Former CIA officer Alexander Yuk Ching Ma has pleaded guilty to conspiring to gather and send national defense information to the People's Republic of China, Mike Heuer reported for United Press International (UPI).

Ma worked for the CIA from 1982 until 1989, while his relative worked with the agency from 1967 until 1983, the DOJ said.
Ma, 71, of Honolulu, conspired with one of his relatives to provide sensitive information to the Chinese Communist Party (CCP), according to the DOJ.
He and an unnamed relative were paid "tens of thousands of dollars" in 2001 to deliver a large amount of classified U.S. national defense information to Chinese intelligence agents.
Ma and his relative are naturalized U.S. citizens born in Hong Kong and Shanghai, China, respectively. Ma worked for the CIA from 1982 until 1989, while his relative worked with the agency from 1967 until 1983, the DOJ said.
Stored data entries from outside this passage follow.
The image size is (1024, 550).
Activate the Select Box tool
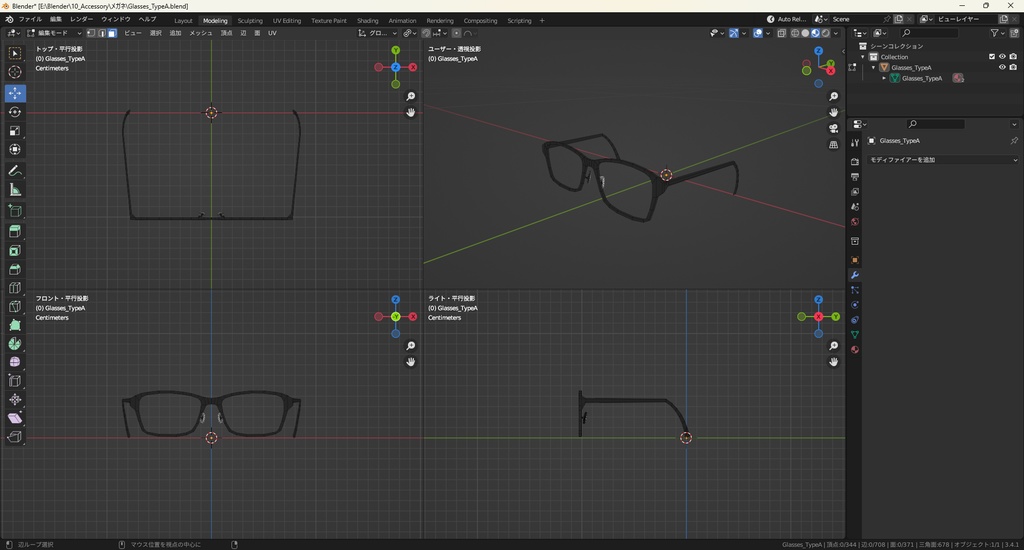pos(15,53)
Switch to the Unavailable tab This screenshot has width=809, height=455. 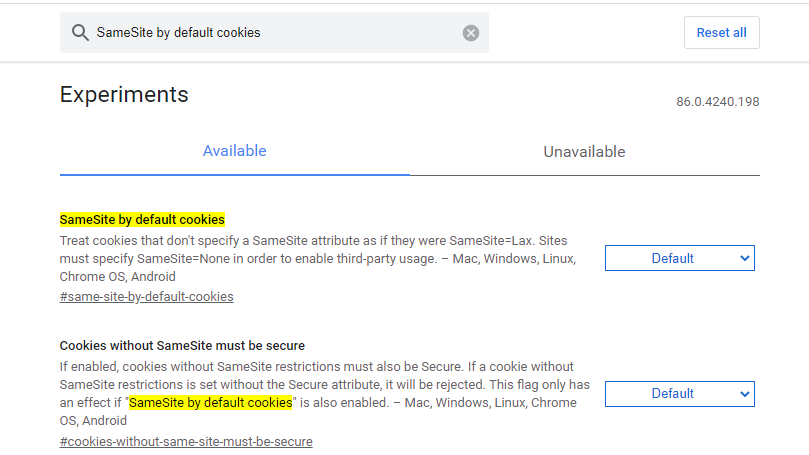click(x=584, y=152)
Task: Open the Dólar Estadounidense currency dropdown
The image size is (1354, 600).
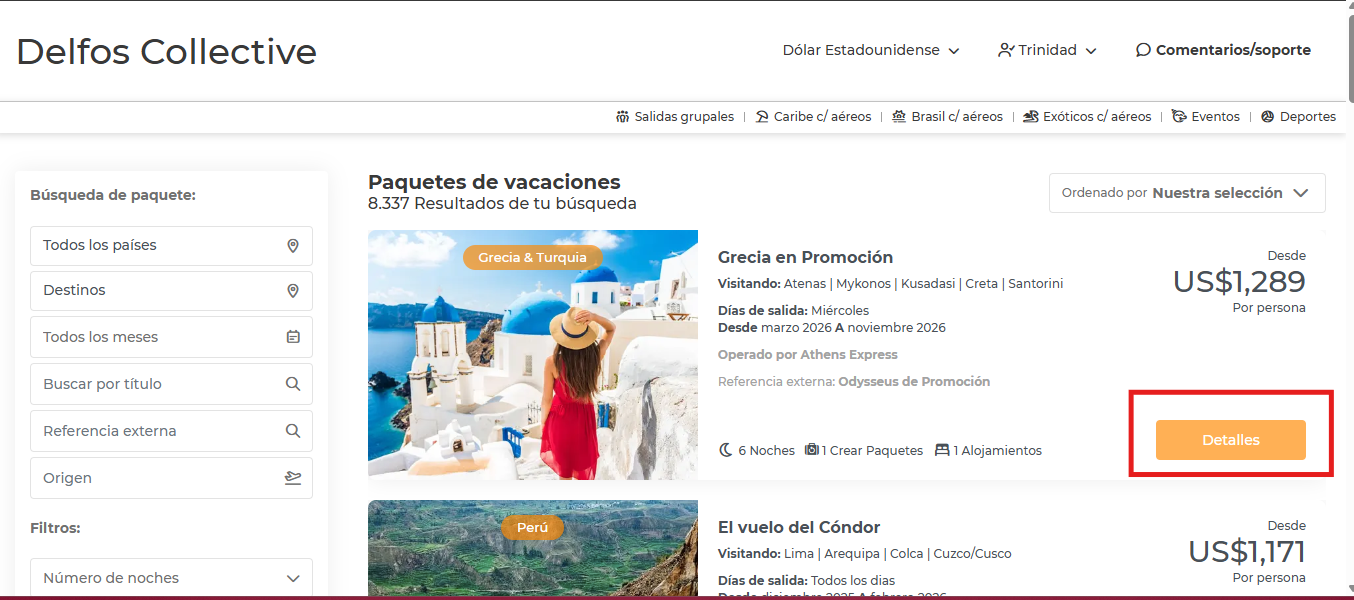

Both men held "top secret security clearances that granted them access to sensitive and classified CIA information," and a member of the Shanghai State Security Bureau (SSSB) in March 2001 asked Ma to recruit his relative and meet with the bureau's officers in a Hong Kong hotel room.
The DOJ said that meeting lasted three days, during which Ma and his relative turned over classified defense information in exchange for $50,000.
Ma in March 2003 applied for a position as a contract linguist in the FBI's Honolulu office, but the agency placed him in an off-site office to monitor his activities and contacts with the PRC as part of an investigation.